Welcome to Red Canary's Exploit Primitive Platform!

This project helps researchers, redteamers, and defenders better understand exploitation techniques for Linux by providing an intentionally vulnerable service with ready-to-use exploit primitives like stack-out-of-bounds, arbitrary-write, and arbitrary-read vulnerabilities.

Using these primitives, you can have your hand at testing, or advancing, attack techniques like file-less, in-memory remote code execution. This is useful for advancing the state of the art when it comes to tradecraft, while also enabling teams to test real-world scenarios to determine if their existing security investments prevent, detect or even observe these attacks.

Build the project.

make

Run the vulnerable service on a non-production system (it’s an exploitable service).

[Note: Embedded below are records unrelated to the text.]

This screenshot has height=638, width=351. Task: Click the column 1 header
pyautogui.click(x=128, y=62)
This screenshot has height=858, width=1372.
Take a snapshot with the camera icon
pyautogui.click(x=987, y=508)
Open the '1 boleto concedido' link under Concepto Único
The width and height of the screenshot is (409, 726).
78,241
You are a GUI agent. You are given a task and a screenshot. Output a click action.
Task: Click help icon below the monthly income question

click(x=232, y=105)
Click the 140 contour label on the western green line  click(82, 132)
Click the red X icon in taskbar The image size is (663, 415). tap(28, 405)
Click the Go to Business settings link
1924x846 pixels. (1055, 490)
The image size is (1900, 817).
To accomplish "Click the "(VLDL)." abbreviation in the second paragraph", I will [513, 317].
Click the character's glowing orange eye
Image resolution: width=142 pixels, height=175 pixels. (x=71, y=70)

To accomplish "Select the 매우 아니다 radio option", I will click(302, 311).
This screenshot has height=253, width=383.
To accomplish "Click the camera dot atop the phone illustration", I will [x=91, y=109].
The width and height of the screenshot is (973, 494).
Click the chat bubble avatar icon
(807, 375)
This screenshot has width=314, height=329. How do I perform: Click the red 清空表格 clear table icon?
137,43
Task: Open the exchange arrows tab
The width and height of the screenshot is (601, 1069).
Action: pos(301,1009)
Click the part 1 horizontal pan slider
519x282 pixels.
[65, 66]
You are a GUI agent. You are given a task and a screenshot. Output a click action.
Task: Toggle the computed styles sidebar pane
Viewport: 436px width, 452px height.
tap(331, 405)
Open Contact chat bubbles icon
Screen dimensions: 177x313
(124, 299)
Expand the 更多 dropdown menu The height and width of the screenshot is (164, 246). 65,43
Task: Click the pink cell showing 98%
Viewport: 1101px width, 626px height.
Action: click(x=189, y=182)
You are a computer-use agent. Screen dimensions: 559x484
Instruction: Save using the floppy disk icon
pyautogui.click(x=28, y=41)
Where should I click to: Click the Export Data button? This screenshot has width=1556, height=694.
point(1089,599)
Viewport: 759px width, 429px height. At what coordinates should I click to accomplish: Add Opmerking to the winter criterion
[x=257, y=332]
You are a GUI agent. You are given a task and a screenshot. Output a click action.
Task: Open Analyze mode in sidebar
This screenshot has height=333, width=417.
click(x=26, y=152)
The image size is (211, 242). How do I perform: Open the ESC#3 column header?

build/_X86_64/epp LHOST LPORT

On the same system, or another system with network connectivity to the target system, run an example script to exploit a vulnerability and run untrusted code. For example, to exploit the stack-out-of-bounds and arbitrary read exploits, in order to run execute malicious code entirely in the process memory of the vulnerable service (fileless), run the following command:

./examples/remote_command_execution.py RHOST RPORT ~/YOUR_RAW_SHELLCODE
./examples/remote_code_execution.py RHOST RPORT ~/YOUR_RAW_SHELLCODE

Note: Raw shellcode can be generated using frameworks like Metasploit (see here).

We are open to contributions for both examples and primitives.